Estimating daily glycemic load
The meta-analysis looked at data from 24 studies to find a relationship between daily glycemic load and diabetes risk:
- The people in the studies reported their daily food intake on questionnaires.
- Glycemic load values were assigned for each food.
- The glycemic loads of the foods eaten in an average day were added to determine an initial daily glycemic load.
- Because some people eat a lot and others eat very little, each person’s initial daily glycemic load was adjusted to reflect the daily glycemic load for a person with the same diet eating 2,000 calories per day.
Low glycemic load diet prevents diabetes
The researchers found that eating a low glycemic load diet was protective against diabetes. Their analysis showed:
- The range of daily glycemic load across the studies was approximately 60 to 280 grams.
- For every 100-gram decrease in daily glycemic load, diabetes risk dropped by 45%.
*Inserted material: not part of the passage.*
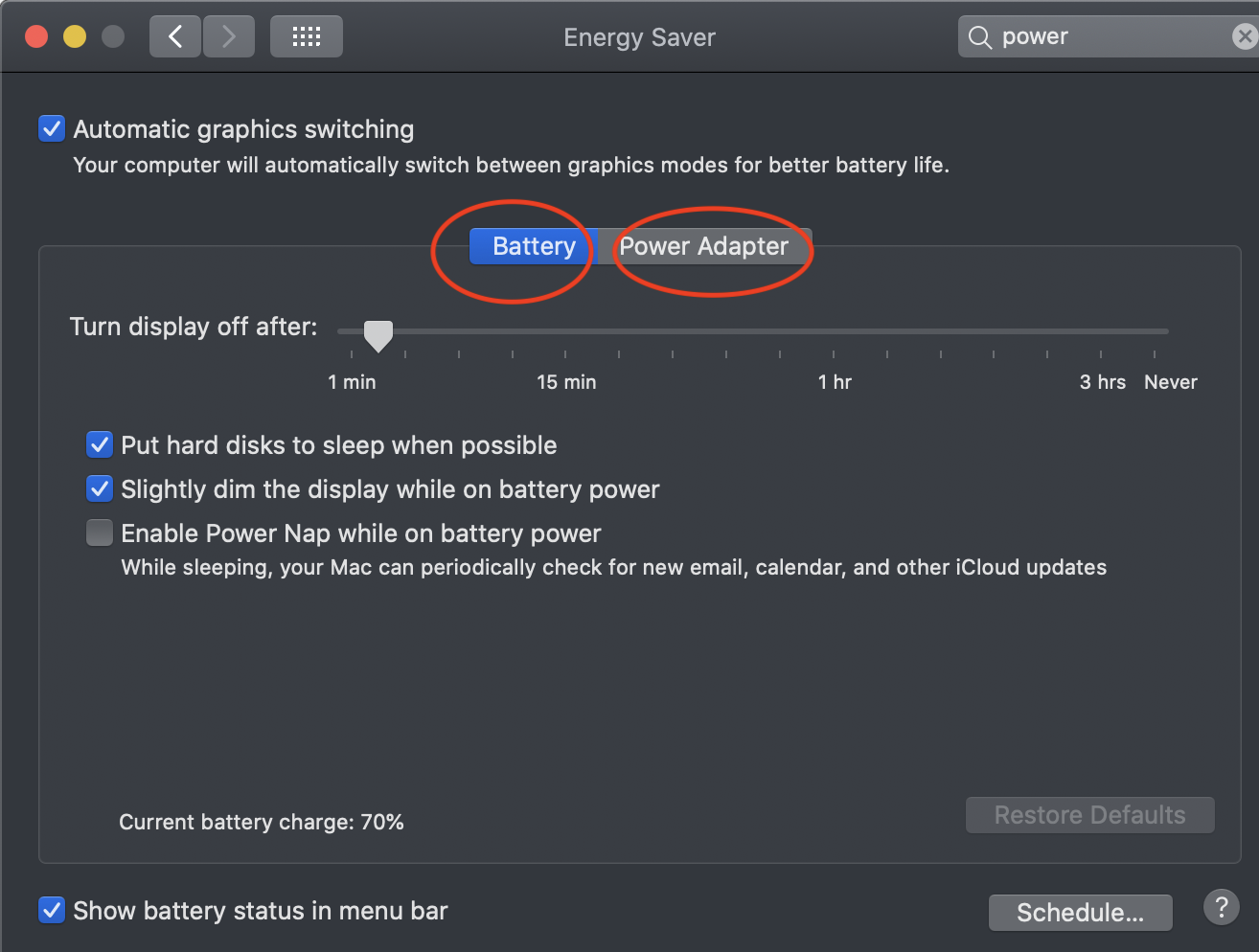Close the Energy Saver window

click(x=36, y=37)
- The protective effect of a low daily glycemic load was stronger in women.
- European Americans seemed to benefit more from a low-glycemic-load diet than people of other ethnicities.
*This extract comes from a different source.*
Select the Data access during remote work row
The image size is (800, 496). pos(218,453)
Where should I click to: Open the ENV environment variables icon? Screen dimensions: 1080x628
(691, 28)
“Altogether, our meta-analysis supports that glycemic load is an important and underestimated dietary characteristic that, among others, contributes significantly to the incidence of type 2 diabetes,” the study’s authors said.
Reduce your daily glycemic load
Here are some general ways to decrease your daily glycemic load and reduce type 2 diabetes risk:
- Choose fruits and vegetables with a high water content. Starchy fruits and vegetables like bananas and potatoes have higher glycemic loads. Dried fruits (including raisins) and fruit juices are also very glycemic. Choose melons, citrus, and pit fruits like peaches.
- Use whole grains. Choose brown rice over white rice and whole or steel cut oats over instant rolled oats. Pasta and bagels are best avoided—they have especially high glycemic loads because they are carbohydrate-dense.
- Snack on nuts. Nuts and seeds are low in carbohydrate and therefore have very low glycemic loads. They also have healthy fats that may also help to prevent diabetes and its consequences.